一体どこで失敗した?
 帝人の台詞を聞いて静雄はまずそう思った。
 昨日まで帝人は静雄の隣を心地よいと思ってくれていたはずだ。日に日に近付く精神的な距離に喜びを覚え、もうちょっと、あと少し、と手を尽くしてきたのに。

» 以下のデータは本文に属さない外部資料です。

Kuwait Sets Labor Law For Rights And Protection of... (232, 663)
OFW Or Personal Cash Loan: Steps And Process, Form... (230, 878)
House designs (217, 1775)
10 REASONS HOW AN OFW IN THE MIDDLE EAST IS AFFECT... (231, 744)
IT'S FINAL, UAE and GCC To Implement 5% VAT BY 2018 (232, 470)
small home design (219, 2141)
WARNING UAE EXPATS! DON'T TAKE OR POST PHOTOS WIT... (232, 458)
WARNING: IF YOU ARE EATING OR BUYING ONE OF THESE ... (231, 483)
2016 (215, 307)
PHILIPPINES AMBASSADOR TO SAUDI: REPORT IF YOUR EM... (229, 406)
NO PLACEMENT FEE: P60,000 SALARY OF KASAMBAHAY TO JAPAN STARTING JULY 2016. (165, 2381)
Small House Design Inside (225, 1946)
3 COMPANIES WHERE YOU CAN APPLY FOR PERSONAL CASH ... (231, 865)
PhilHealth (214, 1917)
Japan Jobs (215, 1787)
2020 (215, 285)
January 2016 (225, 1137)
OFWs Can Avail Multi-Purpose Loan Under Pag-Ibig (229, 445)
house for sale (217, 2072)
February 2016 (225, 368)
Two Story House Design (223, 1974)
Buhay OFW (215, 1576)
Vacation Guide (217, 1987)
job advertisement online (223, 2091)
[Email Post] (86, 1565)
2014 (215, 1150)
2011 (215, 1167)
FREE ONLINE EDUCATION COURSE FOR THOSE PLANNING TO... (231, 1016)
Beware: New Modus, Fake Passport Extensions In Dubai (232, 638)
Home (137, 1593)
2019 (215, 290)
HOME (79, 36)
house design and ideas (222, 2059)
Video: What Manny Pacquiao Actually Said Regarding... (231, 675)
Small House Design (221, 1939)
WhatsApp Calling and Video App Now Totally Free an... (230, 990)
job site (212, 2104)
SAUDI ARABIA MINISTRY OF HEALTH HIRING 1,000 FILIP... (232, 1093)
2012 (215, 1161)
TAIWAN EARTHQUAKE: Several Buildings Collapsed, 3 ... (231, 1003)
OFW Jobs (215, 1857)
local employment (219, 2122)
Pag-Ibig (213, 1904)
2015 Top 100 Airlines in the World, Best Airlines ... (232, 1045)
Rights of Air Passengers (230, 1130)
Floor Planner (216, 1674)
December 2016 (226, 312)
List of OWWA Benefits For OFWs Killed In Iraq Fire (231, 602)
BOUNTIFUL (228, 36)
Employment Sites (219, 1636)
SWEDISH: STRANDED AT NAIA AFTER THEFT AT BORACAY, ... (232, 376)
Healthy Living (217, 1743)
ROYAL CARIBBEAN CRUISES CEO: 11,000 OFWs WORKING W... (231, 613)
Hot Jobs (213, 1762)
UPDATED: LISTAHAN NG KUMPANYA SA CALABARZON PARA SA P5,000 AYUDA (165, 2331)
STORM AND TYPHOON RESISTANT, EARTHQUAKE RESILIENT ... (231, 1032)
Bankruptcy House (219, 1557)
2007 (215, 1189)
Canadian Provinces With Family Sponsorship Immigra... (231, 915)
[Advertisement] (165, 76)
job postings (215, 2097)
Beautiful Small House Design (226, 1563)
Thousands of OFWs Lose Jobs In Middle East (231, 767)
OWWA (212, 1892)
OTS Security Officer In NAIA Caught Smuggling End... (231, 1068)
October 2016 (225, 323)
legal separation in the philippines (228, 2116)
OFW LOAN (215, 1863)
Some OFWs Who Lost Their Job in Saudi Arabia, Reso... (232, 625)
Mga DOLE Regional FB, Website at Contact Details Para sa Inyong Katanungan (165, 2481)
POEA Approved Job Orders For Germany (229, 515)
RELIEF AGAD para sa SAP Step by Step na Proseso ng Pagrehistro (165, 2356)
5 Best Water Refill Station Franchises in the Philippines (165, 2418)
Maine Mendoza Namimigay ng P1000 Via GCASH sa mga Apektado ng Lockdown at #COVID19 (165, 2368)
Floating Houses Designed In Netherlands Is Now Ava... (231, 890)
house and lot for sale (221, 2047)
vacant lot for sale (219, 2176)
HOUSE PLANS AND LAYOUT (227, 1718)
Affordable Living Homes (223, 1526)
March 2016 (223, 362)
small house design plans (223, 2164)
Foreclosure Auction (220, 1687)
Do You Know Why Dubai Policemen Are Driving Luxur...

 しかし昨日、帝人との外出中に折原臨也と出くわしてから様子がおかしくなった。やはりたとえ一瞬でもノミ蟲なんぞに気を逸らしたのがいけなかったのだろうか。あんな男など意識の端にも引っかけず、自分はただ帝人の手を引いて真っ直ぐ目的地に向かっていれば良かったのだろうか。
「……ここを出て行くって?」
 尋ねる声はかすかに震えていた。
「はい。もうこれ以上ご迷惑はかけられませんから」
「迷惑だなんて、そんなわけ……!」
「ありますよ。僕の存在は貴方の負担になる。貴方が貴方じゃなくなってしまう。そんなのは嫌なんです」
「俺が俺じゃなくなるってどういう意味だよ。俺はいつだって俺だ。それにお前を負担だと思った事なんか一度もねえ」
「でも我慢はしたでしょう?」
「そんなのいつの話「昨日、臨也さんと会った時に」
 被せるように、逸るように、帝人はきっぱりと言う。
「いつものような喧嘩、しませんでしたよね。それどころか貴方は“あの”折原臨也に背中まで向けた。こんなの有り得ないですよ。どうしてなんですか。やっぱり僕がいたからでしょう? 僕の存在はそれだけで貴方の行動を制限する。駄目なんです。嫌なんです。……貴方の事はずっと前から憧れでした。兄弟になって、とても近くで暮らすようになって、一人の人としても素敵な方なんだと実感しました。だから僕はそんな僕を許せない。離れましょう。ね、静雄さん」
「―――ッ!」
 兄さん、ではなく、静雄さん。
 故意に使われた以前の呼称は帝人の言葉が本気である事を示していた。
 静雄は息を呑み、帝人のためにしてきた事が逆に彼をこんな思考に至らせたのだとショックを受ける。だが帝人と一緒にいたいと思う気持ちは本当なのだ。迷惑だと、負担だと思った事など一度もない。臨也を追いかけ回さず帝人の元にすぐ戻ってきたのだって、その方が静雄にとって大切で圧倒的に優先したい事だったから。無理なんてものは欠片もおしておらず、むしろノミ蟲を前にしても冷静に判断できた自分と、その理由となった帝人の存在を凄いと思ったほどである。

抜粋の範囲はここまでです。